Wie es sich allerdings unter XP 64 verhält, kann ich mangels Gelegenheit nicht sagen. Parallel zu Vista 64 benutze ich noch XP 32 (um es mal so auszudrücken).

Wer also das obige Paket *komplett* in ein Verzeichnis entpackt und von dort das Setup startet, erhält auch unter Vista 64 eine sofort funktionsfähige Installation des Programms.


----------



## exa (13. März 2008)

sagt mal isses etwa nich möglich sich beim rivatuner die temps der graka anzeigen zu lassen??? ich finds grad nich...


----------



## jetztaber (13. März 2008)

Doch, schon. Wie auf dem Bild unten unter Kerntemperatur: ca 44°C bei mir.


----------



## |L1n3 (13. März 2008)

funzt prima mit XP x64 !


----------



## exa (13. März 2008)

ja aber wo is das denn, ich glaub ich bin blind...


----------



## jetztaber (14. März 2008)

Steckt im Unterverzeichnis \Tools\RivaTunerStatisticsServer.

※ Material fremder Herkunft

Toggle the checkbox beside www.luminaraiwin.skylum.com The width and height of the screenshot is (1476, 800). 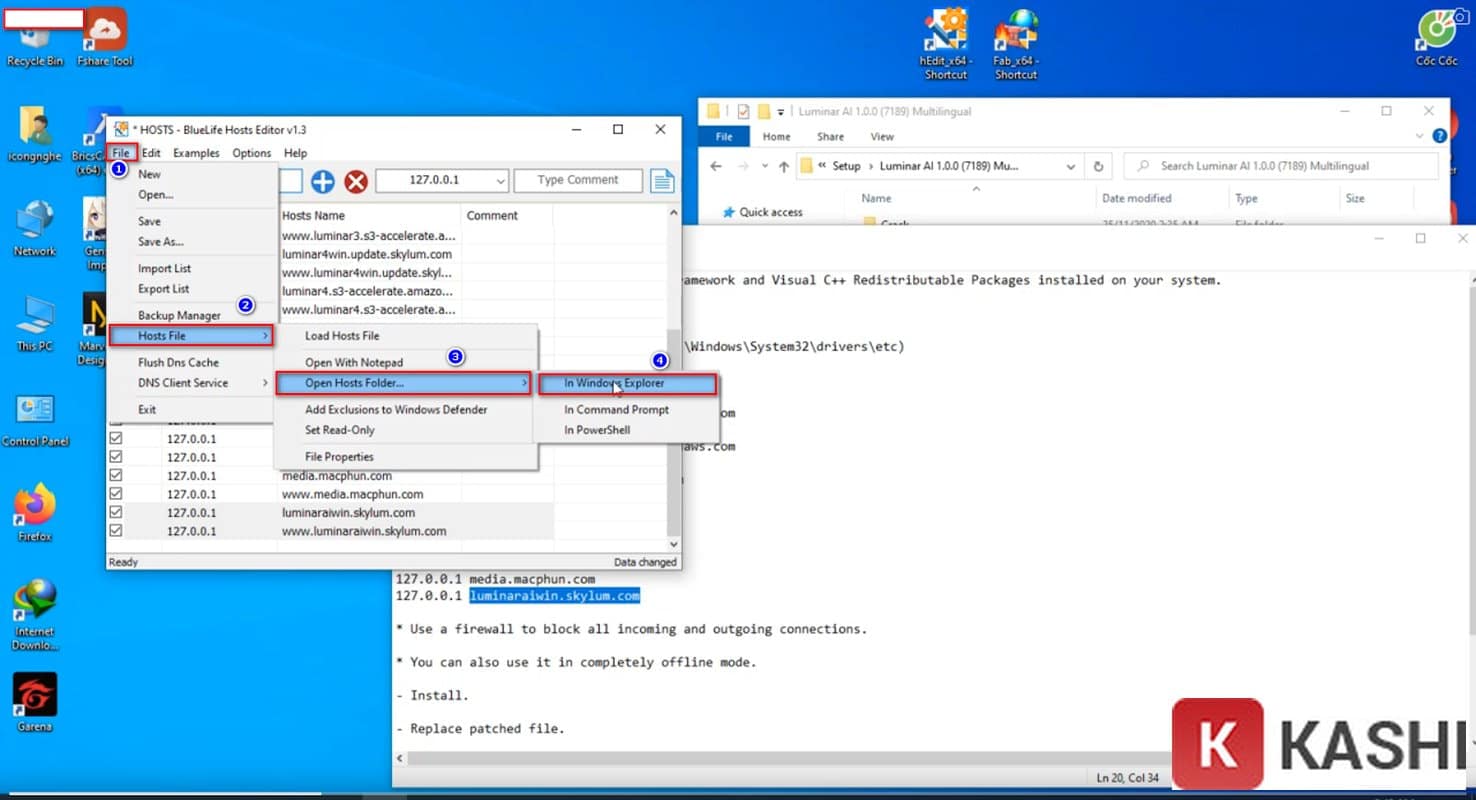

Wird hauptsächlich zur Automatisierung von Einstellungen (Profilen) verwendet und muss dann im Hintergrund mitlaufen.

Nach dem Start ein Rechtsklick auf das RT-Symbol mit dem grünen Pfeil im Tray und dann Setup anklicken. Dann kann man einstellen, dass es z.B. automatisch mit Windows gestartet wird. Wenn Deine Temperatur nicht automatisch erscheint, schreibs hier rein und mit dazu, welche Graka Du hast.

*EDIT*
Sorry, merke gerade, dass ich das eigentliche Thema besser ansprechen muss:

Der Screenshot oben stammt natürlich von dem Hardwareüberwachungsmodul, das wie folgt gestartet wird:

Nach dem Start von RivaTuner findet man unter dem Tab Allgemein die Geräteauswahl. Dort findet man unten rechts im Eck 'Anpassen...' und ein kleines Dreieck. Bitte auf das Dreieck klicken und dann geht eine Icon-Leiste auf. Mit Klick auf das ganz rechte Symbol (Speicherbaustein mit Lupe) wird das Modul gestartet. Damit laufend Daten erfasst werden (und dargestellt werden), auch wenn das Modul nicht gestartet wird, muss der Statistikserver im Hintergrund laufen. Das Modul stellt lediglich die Daten dar. Natürlich wird der Statistikserver auch aus vorher genanntem Grund benötigt (bestimmte Profile automatisch, d.h. lastabhängig starten usw.).


----------



## Boardi05 (14. März 2008)

Geil! THX


----------



## exa (14. März 2008)

ahhhh *lichtaufgeh* danke schön^^


----------



## jetztaber (14. März 2008)

@exa

Prima, bitte sehr.

Zu dem von Dir weiter oben angeführten Treiber-Problem: Unwinder hat heute (oder gestern?) dazu geschrieben, dass mit v2.08 unbedingt der beiliegende 64-Bit Treiber zu verwenden ist.

Also für alle: Bitte den aktuellsten (normalerweise im Archiv enthaltenen) 64-Bit Treiber für Vista 64 verwenden, sonst gibts Probleme. Das ist speziell bei einem Versions-Update beachten.


----------